A: My passion is public projects. I always try to work in areas that you don’t expect to be special, rather than an area everyone knows it’s going to be great. So we’re not doing artworks in art galleries or rich people’s houses because you know rich people’s private houses will be amazing. And art galleries are supposed to be incredible.

But in Britain certainly, public design turns to be pretty poor.

In prisons in the United Kingdom, for example, there is, in a sense, a huge urge to punish people, to hurt them more, and to teach them.

But the word “teach” isn’t there (in what happens). And actually that person probably coming out of prison three years later will be the one sitting next to me on the bus. And I would rather they are coming out a better person rather then more damaged.

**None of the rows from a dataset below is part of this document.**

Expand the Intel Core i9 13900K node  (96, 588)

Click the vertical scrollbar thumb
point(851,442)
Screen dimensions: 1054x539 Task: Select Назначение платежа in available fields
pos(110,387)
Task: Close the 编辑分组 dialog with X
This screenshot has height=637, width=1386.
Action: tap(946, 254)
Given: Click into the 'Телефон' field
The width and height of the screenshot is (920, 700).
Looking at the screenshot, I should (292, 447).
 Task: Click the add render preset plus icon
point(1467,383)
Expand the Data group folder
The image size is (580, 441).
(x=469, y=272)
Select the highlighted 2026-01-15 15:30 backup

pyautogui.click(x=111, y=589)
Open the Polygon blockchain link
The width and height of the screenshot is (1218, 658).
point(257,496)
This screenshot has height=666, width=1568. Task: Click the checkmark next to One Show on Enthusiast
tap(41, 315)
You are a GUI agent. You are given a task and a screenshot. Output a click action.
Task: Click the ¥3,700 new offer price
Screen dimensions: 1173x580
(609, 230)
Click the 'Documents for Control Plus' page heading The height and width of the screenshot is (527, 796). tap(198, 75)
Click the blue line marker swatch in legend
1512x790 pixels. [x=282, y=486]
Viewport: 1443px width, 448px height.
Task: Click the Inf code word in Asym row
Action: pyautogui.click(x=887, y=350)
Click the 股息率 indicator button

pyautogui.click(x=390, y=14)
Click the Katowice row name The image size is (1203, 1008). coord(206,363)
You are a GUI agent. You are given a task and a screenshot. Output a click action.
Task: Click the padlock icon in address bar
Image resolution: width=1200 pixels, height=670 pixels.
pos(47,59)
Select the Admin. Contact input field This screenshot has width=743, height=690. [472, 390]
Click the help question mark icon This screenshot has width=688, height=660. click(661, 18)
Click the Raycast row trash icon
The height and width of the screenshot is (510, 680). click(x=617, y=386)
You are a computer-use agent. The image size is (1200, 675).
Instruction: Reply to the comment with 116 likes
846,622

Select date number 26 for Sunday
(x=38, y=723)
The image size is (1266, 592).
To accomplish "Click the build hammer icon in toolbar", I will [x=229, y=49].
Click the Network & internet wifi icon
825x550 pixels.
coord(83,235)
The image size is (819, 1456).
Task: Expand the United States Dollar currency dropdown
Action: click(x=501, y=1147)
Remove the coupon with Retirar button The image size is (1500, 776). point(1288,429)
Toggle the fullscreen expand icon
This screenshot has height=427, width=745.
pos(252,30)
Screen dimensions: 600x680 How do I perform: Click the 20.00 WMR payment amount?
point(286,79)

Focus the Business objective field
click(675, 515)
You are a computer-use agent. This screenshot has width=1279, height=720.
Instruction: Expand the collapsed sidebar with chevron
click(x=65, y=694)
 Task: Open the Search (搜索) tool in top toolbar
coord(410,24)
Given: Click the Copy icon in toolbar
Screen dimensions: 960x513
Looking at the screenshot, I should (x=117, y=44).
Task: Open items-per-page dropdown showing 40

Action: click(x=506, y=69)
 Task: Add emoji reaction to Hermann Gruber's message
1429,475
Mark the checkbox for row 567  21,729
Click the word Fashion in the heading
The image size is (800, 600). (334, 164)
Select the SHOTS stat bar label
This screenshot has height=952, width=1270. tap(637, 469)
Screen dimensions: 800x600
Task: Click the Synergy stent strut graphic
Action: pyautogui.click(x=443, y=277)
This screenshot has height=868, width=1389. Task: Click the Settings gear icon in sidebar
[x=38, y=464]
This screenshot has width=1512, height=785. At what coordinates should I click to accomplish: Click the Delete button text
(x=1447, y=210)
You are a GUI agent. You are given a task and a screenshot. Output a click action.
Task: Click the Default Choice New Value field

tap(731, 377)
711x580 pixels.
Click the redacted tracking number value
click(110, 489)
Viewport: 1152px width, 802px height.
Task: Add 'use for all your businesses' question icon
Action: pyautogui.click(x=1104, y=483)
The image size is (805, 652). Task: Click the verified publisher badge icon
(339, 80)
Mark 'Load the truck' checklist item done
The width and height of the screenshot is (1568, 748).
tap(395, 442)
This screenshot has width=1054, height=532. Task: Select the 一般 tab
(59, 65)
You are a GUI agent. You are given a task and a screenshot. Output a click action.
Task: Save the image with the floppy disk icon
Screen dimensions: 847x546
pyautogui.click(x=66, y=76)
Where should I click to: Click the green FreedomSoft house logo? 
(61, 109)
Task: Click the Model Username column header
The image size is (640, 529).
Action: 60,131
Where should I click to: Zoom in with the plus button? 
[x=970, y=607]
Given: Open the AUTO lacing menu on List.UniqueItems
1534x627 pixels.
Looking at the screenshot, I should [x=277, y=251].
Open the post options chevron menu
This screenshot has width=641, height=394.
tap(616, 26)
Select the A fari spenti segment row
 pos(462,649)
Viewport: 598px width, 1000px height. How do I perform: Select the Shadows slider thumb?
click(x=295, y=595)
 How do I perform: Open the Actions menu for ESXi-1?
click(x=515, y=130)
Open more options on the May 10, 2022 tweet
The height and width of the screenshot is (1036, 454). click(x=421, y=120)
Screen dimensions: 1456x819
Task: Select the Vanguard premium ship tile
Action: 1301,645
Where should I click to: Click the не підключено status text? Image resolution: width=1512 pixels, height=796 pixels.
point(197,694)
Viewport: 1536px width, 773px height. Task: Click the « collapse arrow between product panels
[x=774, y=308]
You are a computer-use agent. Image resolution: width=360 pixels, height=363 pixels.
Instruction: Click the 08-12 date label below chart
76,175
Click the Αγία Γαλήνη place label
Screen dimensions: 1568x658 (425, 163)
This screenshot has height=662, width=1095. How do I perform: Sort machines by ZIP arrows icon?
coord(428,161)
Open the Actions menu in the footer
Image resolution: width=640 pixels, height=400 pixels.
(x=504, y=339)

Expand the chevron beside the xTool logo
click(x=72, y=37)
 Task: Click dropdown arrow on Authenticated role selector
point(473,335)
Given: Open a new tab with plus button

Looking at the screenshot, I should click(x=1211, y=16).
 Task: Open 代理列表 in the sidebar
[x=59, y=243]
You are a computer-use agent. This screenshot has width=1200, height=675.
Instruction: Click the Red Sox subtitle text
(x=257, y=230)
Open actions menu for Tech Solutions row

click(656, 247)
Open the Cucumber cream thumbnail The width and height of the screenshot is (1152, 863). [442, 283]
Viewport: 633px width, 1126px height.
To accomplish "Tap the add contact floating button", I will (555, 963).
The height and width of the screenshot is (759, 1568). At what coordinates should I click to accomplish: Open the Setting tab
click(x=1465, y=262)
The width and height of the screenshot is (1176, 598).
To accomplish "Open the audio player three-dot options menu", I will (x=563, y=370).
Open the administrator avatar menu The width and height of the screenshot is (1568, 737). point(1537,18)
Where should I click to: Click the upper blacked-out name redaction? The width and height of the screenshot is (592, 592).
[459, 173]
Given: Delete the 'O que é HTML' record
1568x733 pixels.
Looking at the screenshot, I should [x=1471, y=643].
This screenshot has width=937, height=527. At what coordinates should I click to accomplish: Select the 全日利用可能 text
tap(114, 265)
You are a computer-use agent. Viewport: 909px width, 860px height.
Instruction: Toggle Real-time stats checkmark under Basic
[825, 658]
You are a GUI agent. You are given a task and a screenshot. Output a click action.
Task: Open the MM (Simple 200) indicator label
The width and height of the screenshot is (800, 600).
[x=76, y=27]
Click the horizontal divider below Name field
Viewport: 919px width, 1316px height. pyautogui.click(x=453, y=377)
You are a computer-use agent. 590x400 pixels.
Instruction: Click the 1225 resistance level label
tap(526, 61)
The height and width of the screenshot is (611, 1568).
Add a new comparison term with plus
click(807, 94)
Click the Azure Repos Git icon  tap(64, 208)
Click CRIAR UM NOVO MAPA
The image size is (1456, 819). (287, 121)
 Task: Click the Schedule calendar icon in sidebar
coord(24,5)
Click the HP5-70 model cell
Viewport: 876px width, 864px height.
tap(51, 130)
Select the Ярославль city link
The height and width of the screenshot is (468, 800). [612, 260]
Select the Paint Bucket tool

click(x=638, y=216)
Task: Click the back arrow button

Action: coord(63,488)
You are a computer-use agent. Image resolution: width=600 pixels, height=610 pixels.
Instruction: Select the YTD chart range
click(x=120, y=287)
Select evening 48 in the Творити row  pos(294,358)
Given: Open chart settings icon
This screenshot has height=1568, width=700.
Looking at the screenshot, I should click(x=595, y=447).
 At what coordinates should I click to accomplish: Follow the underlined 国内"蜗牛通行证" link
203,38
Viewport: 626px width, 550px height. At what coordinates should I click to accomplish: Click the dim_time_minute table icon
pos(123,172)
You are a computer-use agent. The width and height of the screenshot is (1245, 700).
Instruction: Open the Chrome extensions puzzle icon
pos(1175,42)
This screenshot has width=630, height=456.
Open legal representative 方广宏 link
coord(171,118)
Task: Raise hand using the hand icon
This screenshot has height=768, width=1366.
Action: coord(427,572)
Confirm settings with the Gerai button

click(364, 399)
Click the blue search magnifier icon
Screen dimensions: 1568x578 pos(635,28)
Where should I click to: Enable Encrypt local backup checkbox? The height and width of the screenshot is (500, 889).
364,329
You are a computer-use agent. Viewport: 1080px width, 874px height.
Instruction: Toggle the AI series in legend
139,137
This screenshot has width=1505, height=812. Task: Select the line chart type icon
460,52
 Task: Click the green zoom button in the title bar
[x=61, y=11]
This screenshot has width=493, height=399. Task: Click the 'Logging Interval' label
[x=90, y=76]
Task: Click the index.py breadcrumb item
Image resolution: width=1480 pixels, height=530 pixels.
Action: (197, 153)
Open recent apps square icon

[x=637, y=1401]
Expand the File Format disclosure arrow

But the British prison system is largely designed to damage them more. It’s interesting for me to design a prison as a learning institute.

 

Q: What are your current projects?

A: In New York we are going to build a new pier. It’s a park standing on the Hudson River in Manhattan. And there is an outdoor theater for 700 people.

In Singapore we’re building housing development. It’s a private development, but it’s in the center of the city so everyone can see it and be around it. It’s so disappointing when you travel to another part of the world and it looks similar to the place you came from. You want a place to be idiosyncratic.

Here in Shanghai we are working on two projects, which have major piece of public space. One is the Bund Financial Center, which has a new cultural center in the middle of it.